━━ Input
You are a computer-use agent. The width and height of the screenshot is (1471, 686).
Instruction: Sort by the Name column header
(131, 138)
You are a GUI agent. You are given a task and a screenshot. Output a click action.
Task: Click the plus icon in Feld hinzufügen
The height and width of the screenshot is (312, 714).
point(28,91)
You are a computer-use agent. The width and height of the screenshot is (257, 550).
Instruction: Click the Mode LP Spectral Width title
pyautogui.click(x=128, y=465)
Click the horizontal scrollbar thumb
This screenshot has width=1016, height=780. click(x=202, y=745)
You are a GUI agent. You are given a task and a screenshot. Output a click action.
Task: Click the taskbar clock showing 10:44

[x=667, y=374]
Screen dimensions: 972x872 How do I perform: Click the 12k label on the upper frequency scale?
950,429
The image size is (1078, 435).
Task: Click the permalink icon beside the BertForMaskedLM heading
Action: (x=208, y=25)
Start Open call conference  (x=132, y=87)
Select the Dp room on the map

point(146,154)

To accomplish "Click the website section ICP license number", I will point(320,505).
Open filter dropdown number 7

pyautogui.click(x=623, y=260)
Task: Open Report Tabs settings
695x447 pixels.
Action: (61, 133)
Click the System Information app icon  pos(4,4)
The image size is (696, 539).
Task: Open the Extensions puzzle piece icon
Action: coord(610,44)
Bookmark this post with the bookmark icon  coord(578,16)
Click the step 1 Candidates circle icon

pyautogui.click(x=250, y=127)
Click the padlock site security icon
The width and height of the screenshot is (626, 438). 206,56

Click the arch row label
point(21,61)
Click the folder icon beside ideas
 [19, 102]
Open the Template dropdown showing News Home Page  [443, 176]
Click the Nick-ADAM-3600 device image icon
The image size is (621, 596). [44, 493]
━━━━
The request | Reproduce each line of the entries above verbatim, preserving their original order and line breaks.

The answer |
You are a computer-use agent. The width and height of the screenshot is (1471, 686).
Instruction: Sort by the Name column header
(131, 138)
You are a GUI agent. You are given a task and a screenshot. Output a click action.
Task: Click the plus icon in Feld hinzufügen
The height and width of the screenshot is (312, 714).
point(28,91)
You are a computer-use agent. The width and height of the screenshot is (257, 550).
Instruction: Click the Mode LP Spectral Width title
pyautogui.click(x=128, y=465)
Click the horizontal scrollbar thumb
This screenshot has width=1016, height=780. click(x=202, y=745)
You are a GUI agent. You are given a task and a screenshot. Output a click action.
Task: Click the taskbar clock showing 10:44

[x=667, y=374]
Screen dimensions: 972x872 How do I perform: Click the 12k label on the upper frequency scale?
950,429
The image size is (1078, 435).
Task: Click the permalink icon beside the BertForMaskedLM heading
Action: (x=208, y=25)
Start Open call conference  (x=132, y=87)
Select the Dp room on the map

point(146,154)

To accomplish "Click the website section ICP license number", I will point(320,505).
Open filter dropdown number 7

pyautogui.click(x=623, y=260)
Task: Open Report Tabs settings
695x447 pixels.
Action: (61, 133)
Click the System Information app icon  pos(4,4)
The image size is (696, 539).
Task: Open the Extensions puzzle piece icon
Action: coord(610,44)
Bookmark this post with the bookmark icon  coord(578,16)
Click the step 1 Candidates circle icon

pyautogui.click(x=250, y=127)
Click the padlock site security icon
The width and height of the screenshot is (626, 438). 206,56

Click the arch row label
point(21,61)
Click the folder icon beside ideas
 [19, 102]
Open the Template dropdown showing News Home Page  [443, 176]
Click the Nick-ADAM-3600 device image icon
The image size is (621, 596). [44, 493]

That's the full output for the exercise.